Basically it comes down to complaining about a "lack of leadership," meaning
that Twitter should be doing more to tell people how to use it instead of
letting them decide for themselves. I will never understand this idea that
everything needs to be dumbed-down and spoon-fed to customers to be any good.
There's even an extremely clear definition of what Twitter is laid out in the
article and criticized. It allows a person to communicate with many people in
real time regardless of what device they're using. That couldn't be clearer,
and it's dismissed as nonsensical.

The world does not need more programs and platforms that tell people exactly
how to use them. It needs tools to inspire creativity! This "Black Mirror"
video-exercise-bike-cult thinking will never get us anywhere good. If
anything, Twitter needs to open up its API again and welcome the third-party
developers back.

------
dajohnson89
>It’s utterly insane that you still need to put a period before a person’s
Twitter handle, such as “.@twitter,” if you want everyone to see it.

Gee, I dunno. Maybe if someone wants to use the '@' character without it being
parsed as a handle.

>Marjorie Scardino, the former chief of the publishing firm Pearson, and
another board member, has tweeted only eight times, ever. That’s like having
someone on the board of Starbucks who doesn’t drink coffee.
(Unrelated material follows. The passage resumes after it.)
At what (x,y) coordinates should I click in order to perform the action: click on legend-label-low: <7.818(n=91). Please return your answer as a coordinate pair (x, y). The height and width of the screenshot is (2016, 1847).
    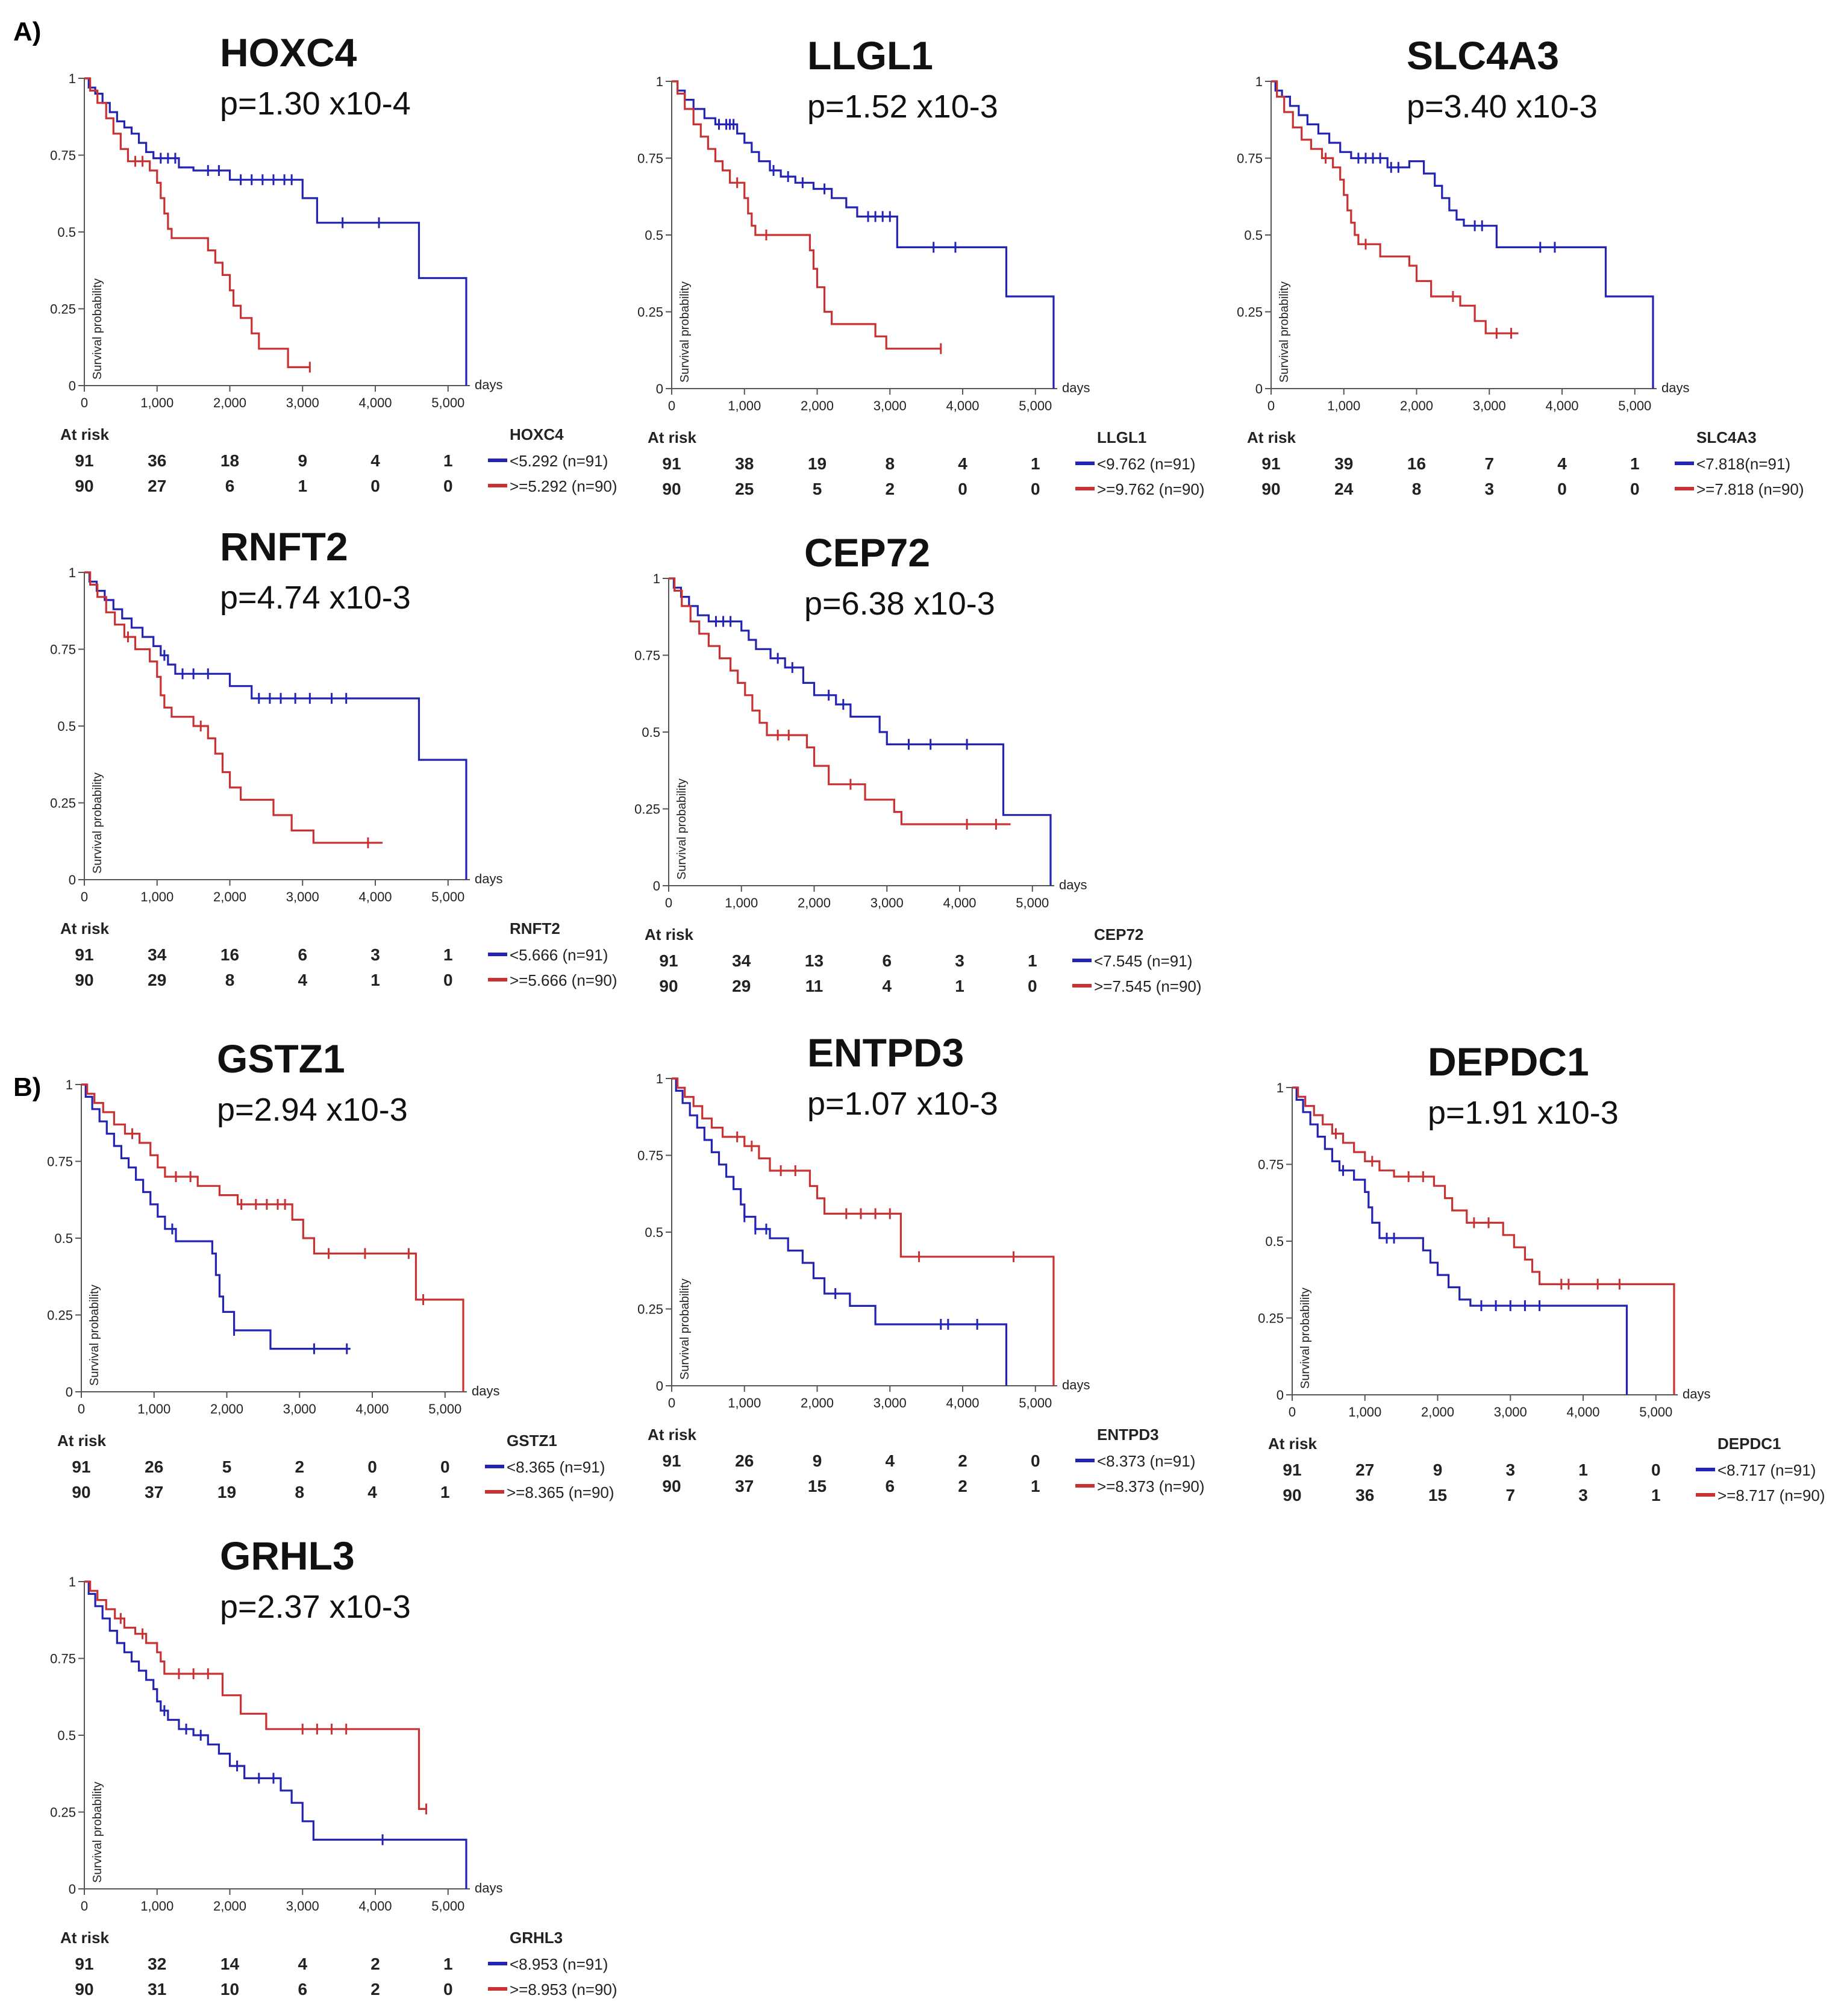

What utter bollocks. What next, should the CEO of Lockheed Martin fly every
fighter jet his company manufactures?

This entire article is an inane smear.

------
austenallred
The reality: Twitter doesn't even know, and Twitter has frequent internal
struggles to decide that.

So mostly it's an empty text box and people use it how they want.

------
zghst
I didn't use my twitter for the first few years I had it but if you actually
start using it, it seems to be at the center of everything! It's an amazing
social network that makes everyone a part of the conversation, although its
lack of direction is very apparent. However that's all Twitter is, the
conversation, and it goes anywhere really.